Every line of the records below that holds the word "Improvement" should be copied out.

##### The input

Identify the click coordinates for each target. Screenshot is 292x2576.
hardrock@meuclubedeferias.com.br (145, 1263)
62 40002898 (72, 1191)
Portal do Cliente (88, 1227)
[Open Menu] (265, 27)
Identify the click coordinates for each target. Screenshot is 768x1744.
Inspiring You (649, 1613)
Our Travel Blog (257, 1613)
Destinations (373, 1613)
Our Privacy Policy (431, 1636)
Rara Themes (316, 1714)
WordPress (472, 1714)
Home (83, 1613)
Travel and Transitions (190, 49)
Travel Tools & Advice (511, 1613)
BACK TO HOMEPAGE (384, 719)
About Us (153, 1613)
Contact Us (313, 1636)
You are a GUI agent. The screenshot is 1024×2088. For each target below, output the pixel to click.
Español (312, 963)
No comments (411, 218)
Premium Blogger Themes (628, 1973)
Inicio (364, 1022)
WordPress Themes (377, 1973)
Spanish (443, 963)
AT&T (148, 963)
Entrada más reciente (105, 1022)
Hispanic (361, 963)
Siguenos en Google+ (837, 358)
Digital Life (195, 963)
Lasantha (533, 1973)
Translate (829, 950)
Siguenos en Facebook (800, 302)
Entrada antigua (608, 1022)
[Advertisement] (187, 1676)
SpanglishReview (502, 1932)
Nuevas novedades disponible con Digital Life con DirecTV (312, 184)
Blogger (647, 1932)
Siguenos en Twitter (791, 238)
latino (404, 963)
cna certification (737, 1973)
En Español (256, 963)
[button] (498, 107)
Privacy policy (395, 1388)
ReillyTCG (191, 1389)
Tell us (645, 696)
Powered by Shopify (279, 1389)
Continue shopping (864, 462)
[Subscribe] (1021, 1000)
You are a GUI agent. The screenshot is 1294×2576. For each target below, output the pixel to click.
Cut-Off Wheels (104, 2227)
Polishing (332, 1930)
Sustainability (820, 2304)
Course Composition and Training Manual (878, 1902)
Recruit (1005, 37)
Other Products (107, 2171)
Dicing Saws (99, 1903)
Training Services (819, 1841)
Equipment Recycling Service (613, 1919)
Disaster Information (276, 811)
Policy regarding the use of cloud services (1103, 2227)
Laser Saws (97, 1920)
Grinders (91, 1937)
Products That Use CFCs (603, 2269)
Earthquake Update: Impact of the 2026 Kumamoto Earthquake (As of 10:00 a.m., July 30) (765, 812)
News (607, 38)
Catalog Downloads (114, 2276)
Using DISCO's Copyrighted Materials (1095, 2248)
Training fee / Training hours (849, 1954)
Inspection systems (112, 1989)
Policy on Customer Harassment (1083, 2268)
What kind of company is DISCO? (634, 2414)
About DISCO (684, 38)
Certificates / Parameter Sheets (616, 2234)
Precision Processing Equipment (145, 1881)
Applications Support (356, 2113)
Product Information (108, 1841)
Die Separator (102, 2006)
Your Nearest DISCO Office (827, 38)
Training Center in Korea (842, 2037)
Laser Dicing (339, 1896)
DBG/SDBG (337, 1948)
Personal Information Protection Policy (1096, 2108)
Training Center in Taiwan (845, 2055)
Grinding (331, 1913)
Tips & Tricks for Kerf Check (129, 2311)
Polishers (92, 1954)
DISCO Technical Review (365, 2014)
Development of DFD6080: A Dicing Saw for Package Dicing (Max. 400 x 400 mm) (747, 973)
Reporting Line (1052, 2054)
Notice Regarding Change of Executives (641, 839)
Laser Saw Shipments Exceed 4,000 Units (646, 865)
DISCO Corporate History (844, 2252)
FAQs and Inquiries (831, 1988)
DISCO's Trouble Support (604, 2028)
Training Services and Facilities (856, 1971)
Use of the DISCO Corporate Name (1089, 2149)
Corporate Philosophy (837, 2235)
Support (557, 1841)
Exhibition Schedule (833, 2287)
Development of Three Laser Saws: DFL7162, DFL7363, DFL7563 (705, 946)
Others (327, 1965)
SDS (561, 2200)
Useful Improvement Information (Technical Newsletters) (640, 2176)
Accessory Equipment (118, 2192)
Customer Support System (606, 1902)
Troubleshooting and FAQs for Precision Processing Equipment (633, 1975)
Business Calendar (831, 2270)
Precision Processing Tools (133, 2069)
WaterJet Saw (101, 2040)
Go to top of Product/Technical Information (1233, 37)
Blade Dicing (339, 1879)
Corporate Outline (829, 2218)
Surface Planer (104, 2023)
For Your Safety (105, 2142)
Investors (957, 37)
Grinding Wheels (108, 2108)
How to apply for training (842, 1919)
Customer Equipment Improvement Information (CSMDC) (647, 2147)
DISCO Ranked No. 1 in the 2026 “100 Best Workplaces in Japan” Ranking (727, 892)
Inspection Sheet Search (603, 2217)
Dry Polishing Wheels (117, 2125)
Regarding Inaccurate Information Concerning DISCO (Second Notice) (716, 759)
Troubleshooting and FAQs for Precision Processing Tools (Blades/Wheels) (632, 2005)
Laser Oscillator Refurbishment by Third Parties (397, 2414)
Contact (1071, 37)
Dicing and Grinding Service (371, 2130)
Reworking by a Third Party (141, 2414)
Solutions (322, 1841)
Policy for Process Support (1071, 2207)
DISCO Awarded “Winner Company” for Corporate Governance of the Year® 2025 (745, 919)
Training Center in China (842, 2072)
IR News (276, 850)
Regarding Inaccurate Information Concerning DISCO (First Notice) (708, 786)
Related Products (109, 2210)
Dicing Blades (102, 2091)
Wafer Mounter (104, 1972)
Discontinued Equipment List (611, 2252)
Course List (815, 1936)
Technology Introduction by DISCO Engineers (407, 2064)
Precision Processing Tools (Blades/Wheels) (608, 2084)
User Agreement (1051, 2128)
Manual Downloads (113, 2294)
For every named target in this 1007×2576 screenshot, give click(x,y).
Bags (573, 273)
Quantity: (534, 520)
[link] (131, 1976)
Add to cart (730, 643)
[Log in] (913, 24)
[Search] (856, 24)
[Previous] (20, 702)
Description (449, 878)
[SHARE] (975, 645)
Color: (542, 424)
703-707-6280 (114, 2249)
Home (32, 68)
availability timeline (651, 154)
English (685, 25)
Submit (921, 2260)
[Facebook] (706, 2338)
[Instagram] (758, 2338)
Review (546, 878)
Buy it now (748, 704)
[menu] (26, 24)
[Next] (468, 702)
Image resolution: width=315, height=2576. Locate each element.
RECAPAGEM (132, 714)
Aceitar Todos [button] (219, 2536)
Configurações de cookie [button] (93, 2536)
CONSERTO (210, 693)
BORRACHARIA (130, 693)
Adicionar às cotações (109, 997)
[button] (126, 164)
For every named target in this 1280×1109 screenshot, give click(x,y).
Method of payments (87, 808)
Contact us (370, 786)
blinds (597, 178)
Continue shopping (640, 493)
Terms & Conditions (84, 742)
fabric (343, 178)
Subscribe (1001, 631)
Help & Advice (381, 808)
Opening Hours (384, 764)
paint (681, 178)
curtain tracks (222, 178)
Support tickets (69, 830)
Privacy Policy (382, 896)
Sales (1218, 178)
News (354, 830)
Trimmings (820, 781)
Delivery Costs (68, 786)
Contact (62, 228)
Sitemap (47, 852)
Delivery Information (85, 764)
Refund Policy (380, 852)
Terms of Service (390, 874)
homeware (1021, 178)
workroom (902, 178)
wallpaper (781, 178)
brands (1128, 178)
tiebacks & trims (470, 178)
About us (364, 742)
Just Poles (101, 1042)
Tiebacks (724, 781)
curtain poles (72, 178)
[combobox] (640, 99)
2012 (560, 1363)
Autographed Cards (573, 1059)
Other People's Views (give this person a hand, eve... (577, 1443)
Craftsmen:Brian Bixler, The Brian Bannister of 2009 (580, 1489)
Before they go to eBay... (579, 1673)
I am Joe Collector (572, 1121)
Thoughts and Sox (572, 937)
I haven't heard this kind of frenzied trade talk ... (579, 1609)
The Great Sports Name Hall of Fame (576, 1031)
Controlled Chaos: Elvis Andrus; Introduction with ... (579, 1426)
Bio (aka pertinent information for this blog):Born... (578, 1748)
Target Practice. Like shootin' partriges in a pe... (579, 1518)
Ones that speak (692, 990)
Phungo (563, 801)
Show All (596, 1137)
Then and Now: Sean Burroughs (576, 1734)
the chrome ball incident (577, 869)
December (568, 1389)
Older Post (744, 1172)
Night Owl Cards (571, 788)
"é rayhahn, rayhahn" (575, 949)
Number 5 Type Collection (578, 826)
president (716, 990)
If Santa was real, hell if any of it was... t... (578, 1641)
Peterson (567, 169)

##########

▶ _Written response_:
Useful Improvement Information (Technical Newsletters) (640, 2176)
Customer Equipment Improvement Information (CSMDC) (647, 2147)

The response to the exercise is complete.